■ **EXERCISE**
Write the records out exactly, so that no picture remains in the copy.

■ **Collected data entries**
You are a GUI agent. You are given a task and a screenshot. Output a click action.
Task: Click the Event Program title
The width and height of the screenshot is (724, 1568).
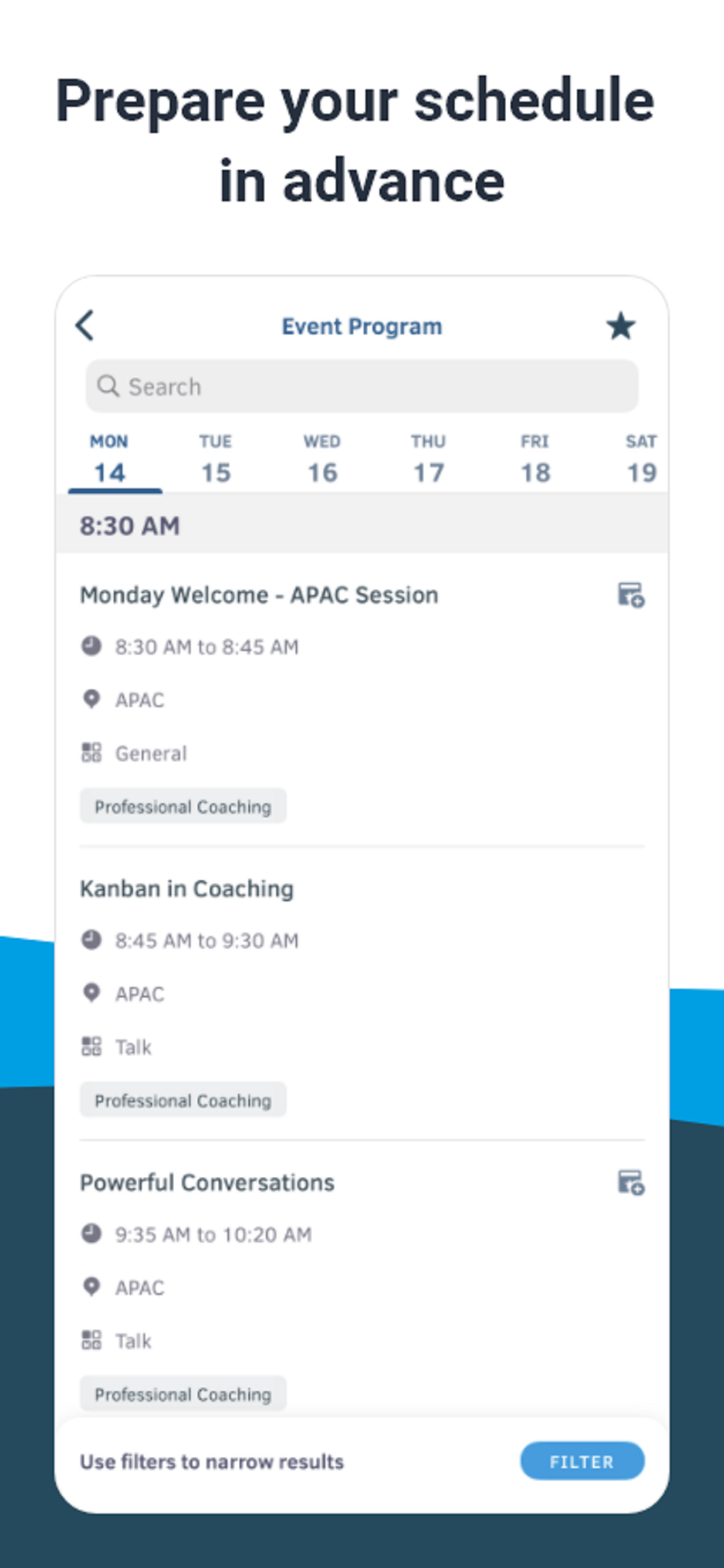[362, 326]
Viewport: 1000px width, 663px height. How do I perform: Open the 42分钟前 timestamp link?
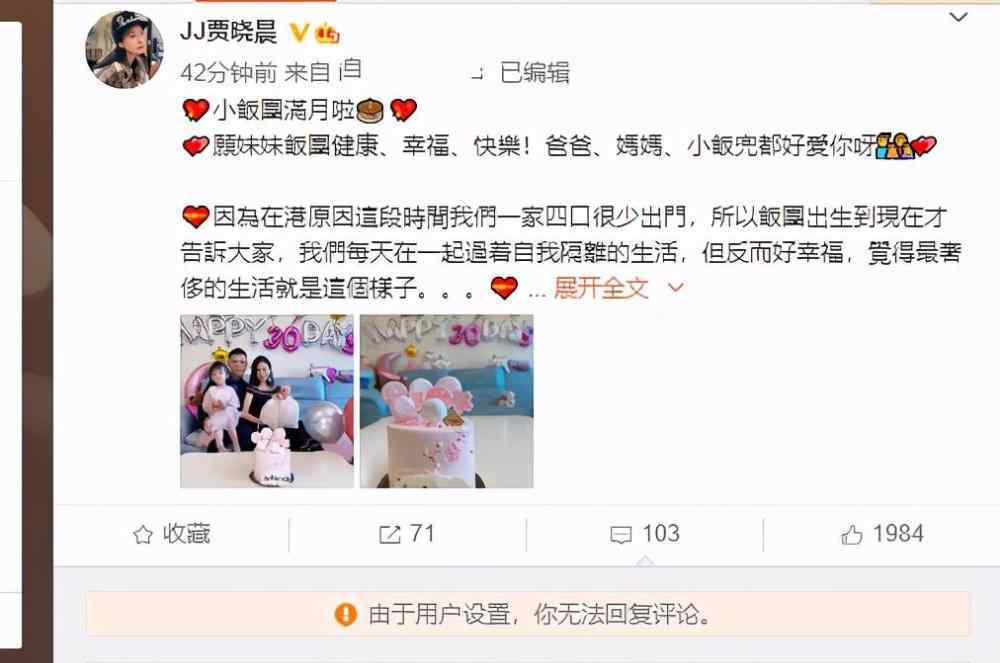(x=228, y=73)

■ **REPLY TO THE EXERCISE**
You are a GUI agent. You are given a task and a screenshot. Output a click action.
Task: Click the Event Program title
The width and height of the screenshot is (724, 1568).
[362, 326]
Viewport: 1000px width, 663px height. How do I perform: Open the 42分钟前 timestamp link?
(x=228, y=73)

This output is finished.